# Work required:
Without any of the pictures, print every record below exactly.
━━ Input data ━━
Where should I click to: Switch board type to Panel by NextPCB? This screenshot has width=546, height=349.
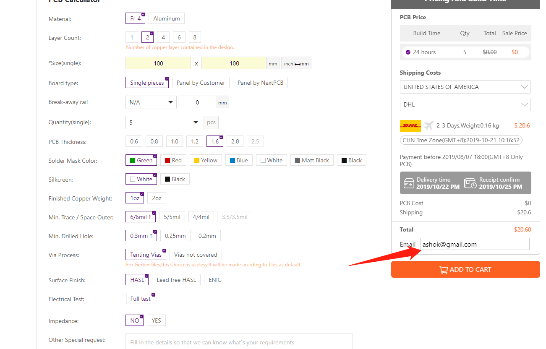pos(260,83)
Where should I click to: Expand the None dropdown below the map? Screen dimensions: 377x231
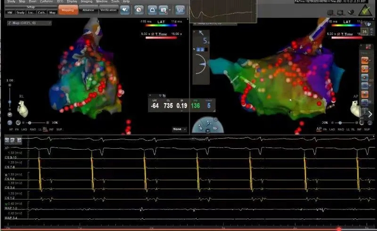pyautogui.click(x=180, y=129)
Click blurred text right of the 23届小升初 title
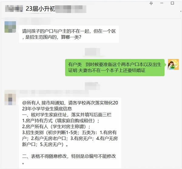Screen dimensions: 182x169 71,9
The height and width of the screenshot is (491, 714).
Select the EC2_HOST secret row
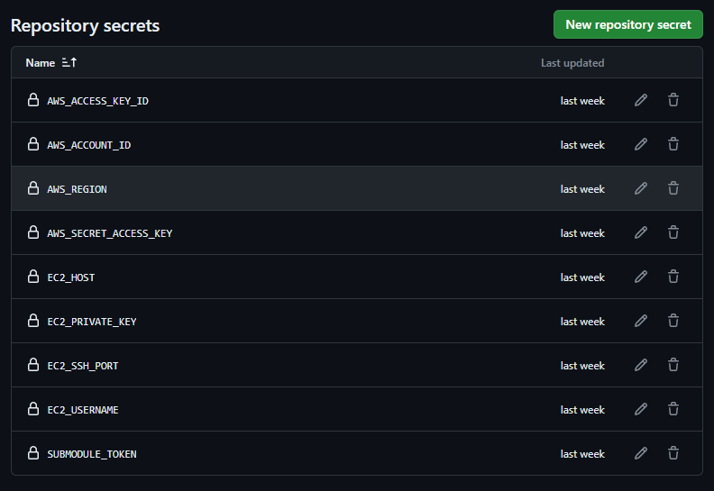pos(356,277)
━━━
# Finished exercise:
Where should I click to: Switch board type to Panel by NextPCB? This screenshot has width=546, height=349.
pos(260,83)
Where should I click to: Expand the None dropdown below the map? Screen dimensions: 377x231
pyautogui.click(x=180, y=129)
Click blurred text right of the 23届小升初 title
Screen dimensions: 182x169 71,9
The height and width of the screenshot is (491, 714).
Select the EC2_HOST secret row
pos(356,277)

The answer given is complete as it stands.